Ramen is a time-honored favorite for anyone that values tasty and affordable food. But are ramen noodles good for backpacking?
Yes, ramen noodles are a great backpacking food. Many hikers love to pack ramen because it’s low-cost, lightweight, and super easy to cook in the mountains. But, depending on what kind of ramen you buy, your noodles may not be that nutritious. So it can help to supplement your ramen with extra nutrients to keep you fueled on the trail.
If you’ve never had backcountry ramen during your past adventures, you might be a little hesitant to try something new on your next backpacking trip. To help you understand the ins and outs of this versatile noodle dish, we’ve put together a quick guide to all things ramen in the mountains.
Let’s get started!
Why Ramen is a Backpacking Favorite
Ramen is a great choice for a backpacking meal, and it’s something you’ll see in many trekkers’ meal plans. There are many reasons why backpackers tend to love ramen, including:
- Affordability – Prices can vary from place to place, but in the US, the average single-serving packet of ramen costs between $0.50 and $2.00, which is a far cry from the $7 to $15 you’d pay for a freeze-dried backpacking meal. At those prices, you’d be hard-pressed to find a cheaper backcountry-worthy dish than ramen.
- Weight Savings – Most single-serving containers of ramen noodles weigh less than 5 oz (142 g) and most are only about 3 oz (85 g). This makes ramen a great bang for your buck as far as weight savings are concerned.
- Convenience – To cook instant ramen, you just need to bring water to a boil and cook the noodles for a few minutes. Needless to say, there are few other backpacking meals out there that cook as quickly and easily as ramen.
In addition to these very practical benefits, we also really like ramen because it encourages us to hydrate after a day of hiking. Drinking ramen broth after you enjoy your noodles can warm you up and help you get the fluids and salts that you need so your body can relax and recover.
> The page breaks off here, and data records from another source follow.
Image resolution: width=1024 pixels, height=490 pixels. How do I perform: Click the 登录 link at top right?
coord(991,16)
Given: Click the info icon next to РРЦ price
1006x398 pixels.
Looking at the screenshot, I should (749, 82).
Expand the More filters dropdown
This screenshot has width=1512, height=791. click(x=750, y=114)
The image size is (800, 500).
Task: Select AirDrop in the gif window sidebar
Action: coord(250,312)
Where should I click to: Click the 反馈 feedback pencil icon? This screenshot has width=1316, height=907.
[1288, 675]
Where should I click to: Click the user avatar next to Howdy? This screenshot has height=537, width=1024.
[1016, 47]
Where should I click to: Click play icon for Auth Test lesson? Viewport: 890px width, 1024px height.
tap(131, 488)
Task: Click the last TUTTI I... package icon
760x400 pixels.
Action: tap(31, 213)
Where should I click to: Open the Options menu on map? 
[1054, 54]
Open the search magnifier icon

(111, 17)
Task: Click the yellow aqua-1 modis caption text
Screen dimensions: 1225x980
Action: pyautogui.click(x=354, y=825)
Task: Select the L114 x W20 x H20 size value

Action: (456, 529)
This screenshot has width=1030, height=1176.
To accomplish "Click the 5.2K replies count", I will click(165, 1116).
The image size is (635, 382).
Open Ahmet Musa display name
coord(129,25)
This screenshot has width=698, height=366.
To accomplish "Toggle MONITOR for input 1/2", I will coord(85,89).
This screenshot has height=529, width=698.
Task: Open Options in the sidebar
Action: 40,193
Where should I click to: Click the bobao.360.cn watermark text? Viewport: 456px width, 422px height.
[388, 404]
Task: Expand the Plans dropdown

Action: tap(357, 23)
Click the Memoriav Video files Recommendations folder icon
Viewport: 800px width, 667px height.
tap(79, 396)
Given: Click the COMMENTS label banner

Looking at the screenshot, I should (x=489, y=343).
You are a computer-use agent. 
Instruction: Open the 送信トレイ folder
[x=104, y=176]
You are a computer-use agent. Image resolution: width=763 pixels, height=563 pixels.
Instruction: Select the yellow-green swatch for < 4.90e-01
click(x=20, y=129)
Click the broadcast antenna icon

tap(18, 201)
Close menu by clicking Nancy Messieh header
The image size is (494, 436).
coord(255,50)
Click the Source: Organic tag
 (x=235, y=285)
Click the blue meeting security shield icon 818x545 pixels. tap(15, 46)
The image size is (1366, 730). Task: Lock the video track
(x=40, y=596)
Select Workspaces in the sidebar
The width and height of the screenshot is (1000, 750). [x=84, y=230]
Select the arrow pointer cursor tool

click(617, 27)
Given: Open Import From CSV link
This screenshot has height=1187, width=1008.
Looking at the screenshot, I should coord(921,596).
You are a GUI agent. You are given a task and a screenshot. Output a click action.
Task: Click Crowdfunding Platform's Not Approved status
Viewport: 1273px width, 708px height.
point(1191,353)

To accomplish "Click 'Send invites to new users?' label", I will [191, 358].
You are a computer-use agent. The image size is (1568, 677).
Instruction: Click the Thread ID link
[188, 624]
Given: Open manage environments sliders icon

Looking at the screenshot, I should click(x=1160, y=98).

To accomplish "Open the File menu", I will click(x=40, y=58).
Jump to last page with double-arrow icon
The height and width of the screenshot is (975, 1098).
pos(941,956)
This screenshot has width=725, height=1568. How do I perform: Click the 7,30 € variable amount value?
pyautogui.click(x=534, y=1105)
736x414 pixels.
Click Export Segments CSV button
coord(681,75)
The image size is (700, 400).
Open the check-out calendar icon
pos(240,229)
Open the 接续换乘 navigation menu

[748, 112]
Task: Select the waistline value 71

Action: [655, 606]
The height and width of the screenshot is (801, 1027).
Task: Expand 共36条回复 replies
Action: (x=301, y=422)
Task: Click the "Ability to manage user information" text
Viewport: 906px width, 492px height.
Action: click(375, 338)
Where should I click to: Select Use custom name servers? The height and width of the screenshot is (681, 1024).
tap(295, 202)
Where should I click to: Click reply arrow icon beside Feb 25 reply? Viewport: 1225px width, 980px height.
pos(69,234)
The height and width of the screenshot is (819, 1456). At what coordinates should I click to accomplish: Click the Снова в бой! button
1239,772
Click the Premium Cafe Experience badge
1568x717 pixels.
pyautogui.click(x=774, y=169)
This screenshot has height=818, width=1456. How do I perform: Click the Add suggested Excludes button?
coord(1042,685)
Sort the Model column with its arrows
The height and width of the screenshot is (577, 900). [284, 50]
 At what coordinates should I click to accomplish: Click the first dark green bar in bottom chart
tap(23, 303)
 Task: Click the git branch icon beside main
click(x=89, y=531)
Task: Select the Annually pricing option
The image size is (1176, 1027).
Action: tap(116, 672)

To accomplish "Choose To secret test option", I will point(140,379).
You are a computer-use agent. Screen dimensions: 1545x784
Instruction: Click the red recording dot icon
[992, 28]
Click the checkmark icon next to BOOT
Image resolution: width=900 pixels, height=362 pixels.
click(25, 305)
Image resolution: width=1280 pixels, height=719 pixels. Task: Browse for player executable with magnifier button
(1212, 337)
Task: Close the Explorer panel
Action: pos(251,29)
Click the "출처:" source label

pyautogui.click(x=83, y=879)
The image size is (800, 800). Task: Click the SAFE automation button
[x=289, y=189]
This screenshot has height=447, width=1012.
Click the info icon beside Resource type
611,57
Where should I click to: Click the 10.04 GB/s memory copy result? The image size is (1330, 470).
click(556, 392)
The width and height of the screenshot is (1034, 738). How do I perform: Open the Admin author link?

That said, some folks aren’t quite sold on the idea of ramen in the backcountry.
For some people, ramen noodles just aren’t a food that they enjoy, which is fair enough. Alternatively, people with dietary restrictions, such as gluten intolerance, might not be able to enjoy ramen, even if they wanted to (but there are some gluten-free ramen-style packets made with rice noodles that are available, too!).
However, the biggest potential downside to pre-packaged instant ramen is that it’s not exactly packed with nutrients or calories.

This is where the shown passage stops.